MKTG NaM - pasek na kartach artykułów

Niedoskonałe prawo, czy bezduszni urzędnicy?

Grzegorz Kozakiewicz
W pomoc chłopcu zaangażowali się biegacze z Żagania i Gozdnicy, którzy zorganizowali dla niego imprezę charytatywną
W pomoc chłopcu zaangażowali się biegacze z Żagania i Gozdnicy, którzy zorganizowali dla niego imprezę charytatywną UM Żagań
Kto pomoże matce nastolatka chorego na białaczkę? PCPR odsyła kobietę do internetu, by tam szukała wsparcia i pieniędzy

Kuba Kryżar ma szesnaście lat, niedawno rozpoczął naukę w szkole średniej. Od miesięcy zmaga się z ciężką chorobą. Szukając pomocy finansowej jego mama zwróciła się do Powiatowego Centrum Pomocy Rodzinie. Według jej relacji, to właśnie tam, w dziale pomocy osobom niepełnosprawnym, usłyszała wiele sarkastycznych uwag na temat swojej sytuacji. W końcu poradzono jej, by sama poszukała sobie wsparcia - najlepiej w sieci.

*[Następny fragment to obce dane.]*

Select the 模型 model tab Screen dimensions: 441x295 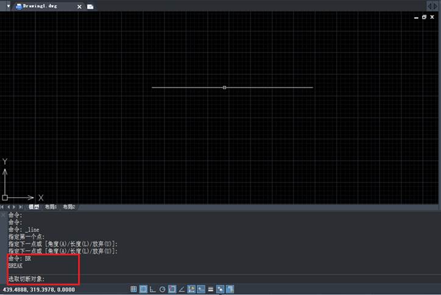tap(34, 207)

- Postanowiłem sprawdzić, czy urzędnik faktycznie mógł tak nieludzko potraktować interesanta. Zwróciłem się do centrum z wnioskiem o przekazanie zakresu obowiązków przypisanych do tego działu. Dzięki temu ustaliłbym jakiej pomocy powinien udzielić urzędnik. Niestety, ku mojemu zdziwieniu, PCPR odmówił przekazania tej informacji uzasadniając to tym, że zakres obowiązków urzędnika jest... tajny - mówi radny Tomasz Kwarciński. Jego interpelacja w tej sprawie wywołała burzę. Zarzucono mu nawet ...nawoływanie do łamanie prawa.

- Radny domaga się od dyrektora jednostki powiatowej ujawnienia danych osobowych swojego pracownika!? GIODO! Niech pan sobie sam rozszyfruje ten skrót! - napominał Kwarcińskiego inny radny, Roman Śliwiński. Jest to o tyle kuriozalne, że imię i nazwisko urzędnika ochronie danych osobowych nie podlega. Mówi o tym orzeczenie Naczelnego Sądu Administracyjnego z czerwca 1999 roku. W jego uzasadnieniu stwierdzono, że skoro dane te widnieją na drzwiach biura, pieczątkach imiennych i pismach urzędowych, trudno uznać, że informacje mają charakter niejawny.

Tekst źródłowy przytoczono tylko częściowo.